--- Begin DATASET EXCERPTS ---

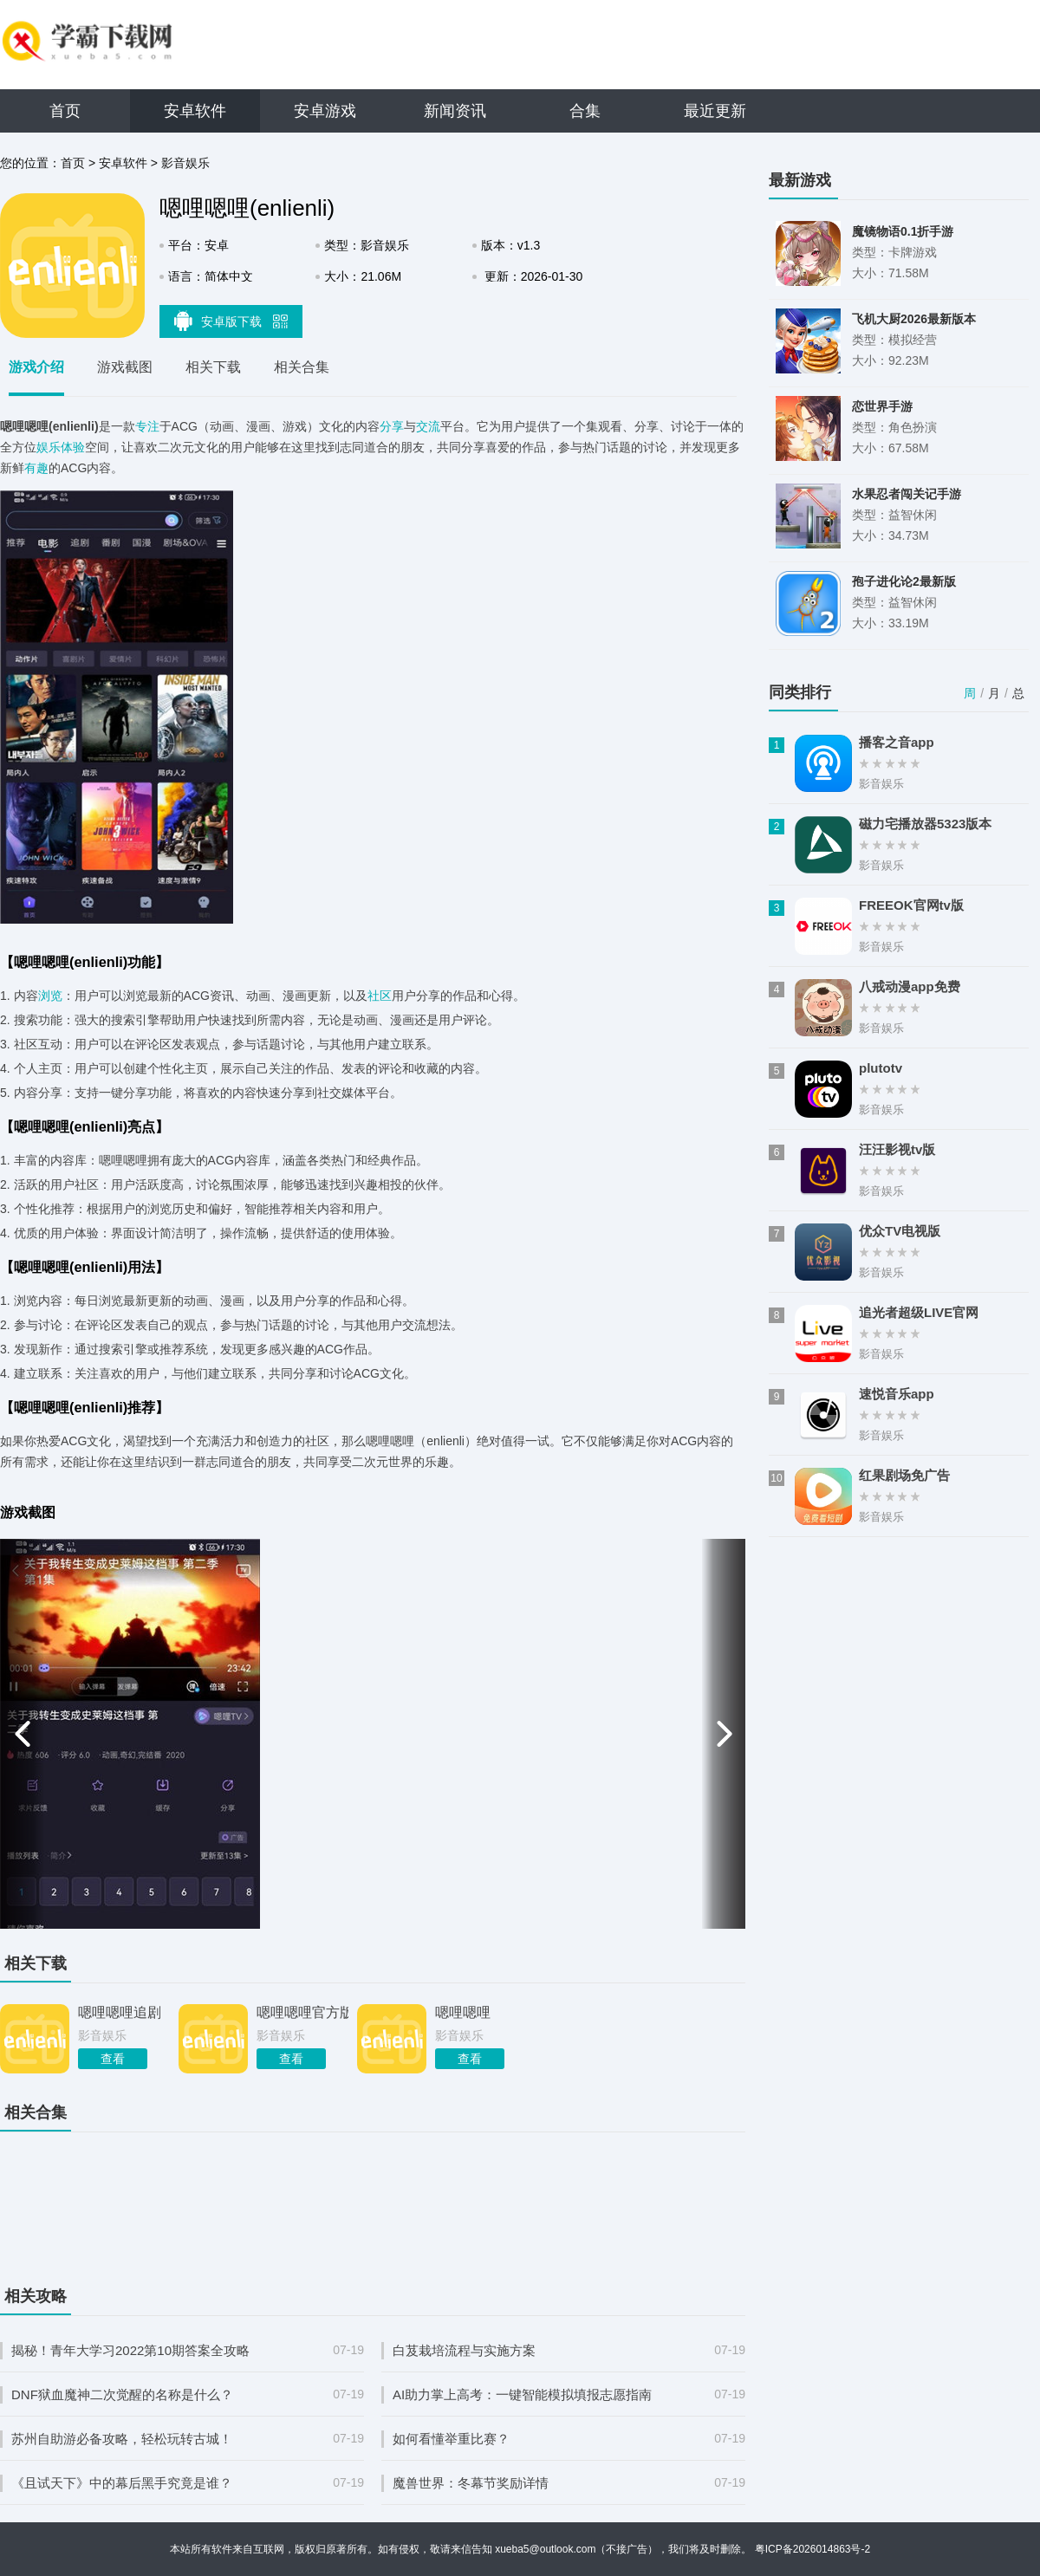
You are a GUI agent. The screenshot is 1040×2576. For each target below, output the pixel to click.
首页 (65, 111)
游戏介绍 (36, 367)
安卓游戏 (325, 111)
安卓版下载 (231, 320)
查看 (113, 2059)
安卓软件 (195, 111)
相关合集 (301, 367)
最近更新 (715, 111)
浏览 (50, 995)
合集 (585, 111)
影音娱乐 (185, 163)
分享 (392, 426)
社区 (379, 995)
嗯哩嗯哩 (463, 2012)
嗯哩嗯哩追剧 (119, 2012)
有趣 (36, 468)
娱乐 (48, 447)
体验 (73, 447)
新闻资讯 (455, 111)
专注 (147, 426)
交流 (428, 426)
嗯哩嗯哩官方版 (302, 2012)
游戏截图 (125, 367)
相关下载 (213, 367)
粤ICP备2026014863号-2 (812, 2549)
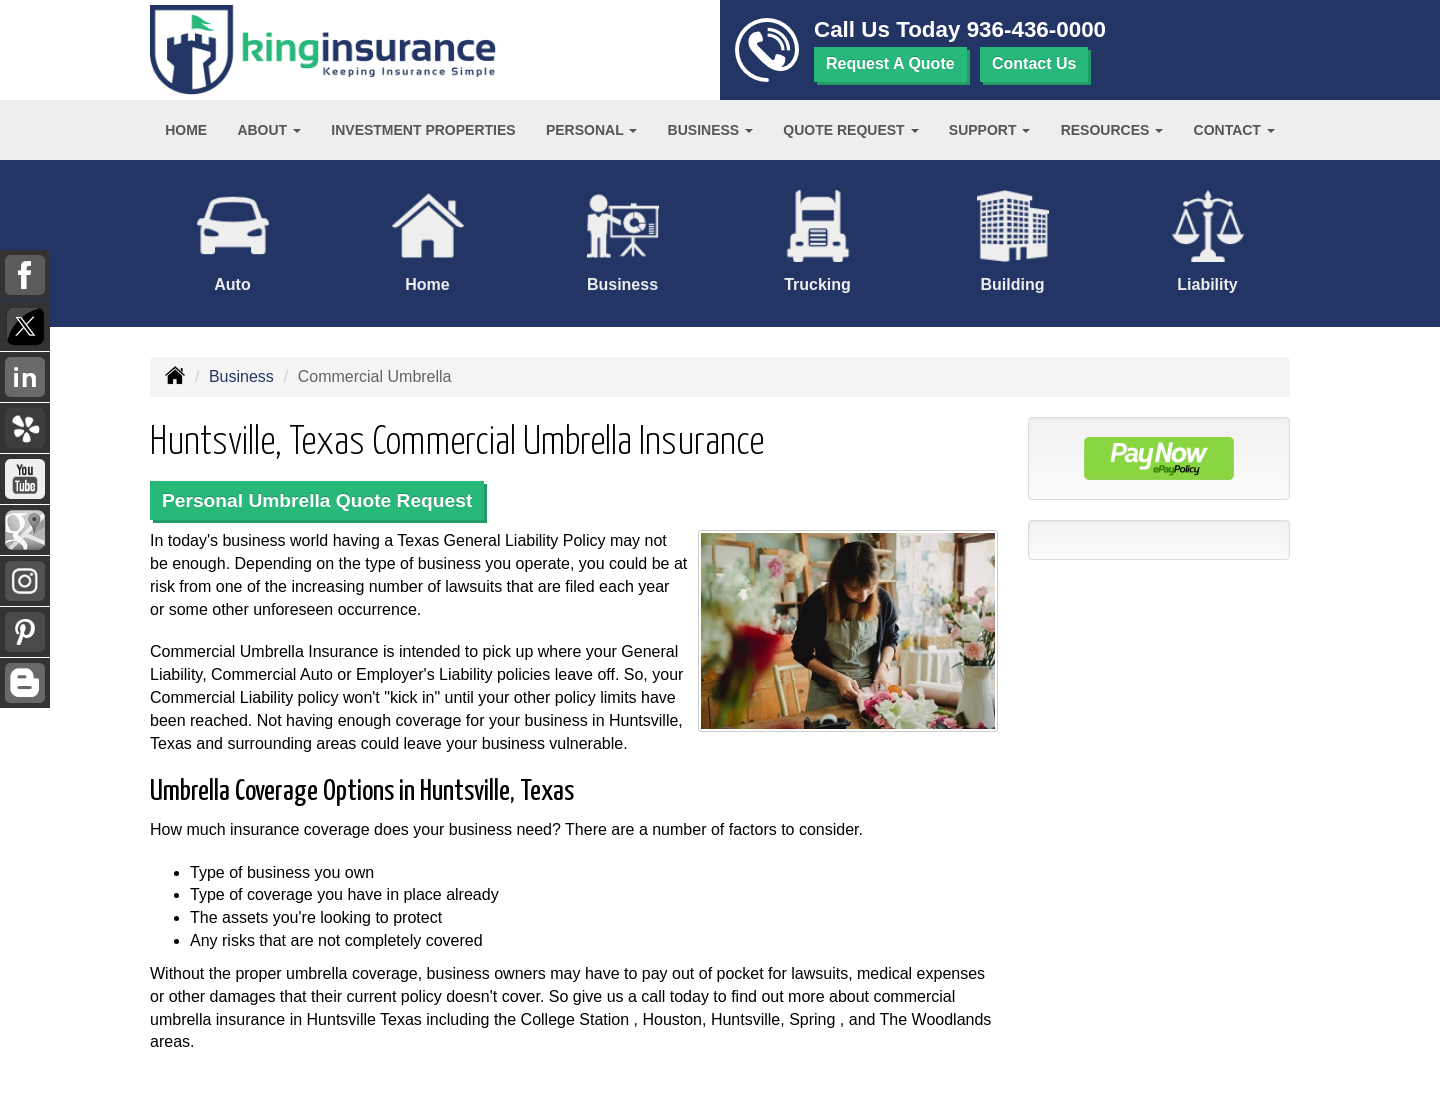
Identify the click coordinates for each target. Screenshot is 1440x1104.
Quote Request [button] (850, 130)
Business (241, 376)
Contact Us (1034, 63)
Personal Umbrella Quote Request (317, 500)
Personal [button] (591, 130)
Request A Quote (890, 63)
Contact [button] (1234, 130)
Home (186, 130)
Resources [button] (1112, 130)
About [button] (269, 130)
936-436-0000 (1036, 29)
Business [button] (710, 130)
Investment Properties (423, 130)
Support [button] (990, 130)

--- End DATASET EXCERPTS ---

CHALLENGE » Reproduce all of the material with every "button" swapped for "control" and everything else unchanged. Omit the pictures.

EXERCISE RESPONSE »
You are a GUI agent. The screenshot is 1040×2576. For each target below, output the pixel to click.
首页 (65, 111)
游戏介绍 (36, 367)
安卓游戏 (325, 111)
安卓版下载 (231, 320)
查看 (113, 2059)
安卓软件 (195, 111)
相关合集 (301, 367)
最近更新 (715, 111)
浏览 (50, 995)
合集 (585, 111)
影音娱乐 (185, 163)
分享 (392, 426)
社区 (379, 995)
嗯哩嗯哩 (463, 2012)
嗯哩嗯哩追剧 (119, 2012)
有趣 (36, 468)
娱乐 (48, 447)
体验 (73, 447)
新闻资讯 (455, 111)
专注 (147, 426)
交流 (428, 426)
嗯哩嗯哩官方版 (302, 2012)
游戏截图 (125, 367)
相关下载 (213, 367)
粤ICP备2026014863号-2 (812, 2549)
Identify the click coordinates for each target. Screenshot is 1440x1104.
Quote Request [control] (850, 130)
Business (241, 376)
Contact Us (1034, 63)
Personal Umbrella Quote Request (317, 500)
Personal [control] (591, 130)
Request A Quote (890, 63)
Contact [control] (1234, 130)
Home (186, 130)
Resources [control] (1112, 130)
About [control] (269, 130)
936-436-0000 (1036, 29)
Business [control] (710, 130)
Investment Properties (423, 130)
Support [control] (990, 130)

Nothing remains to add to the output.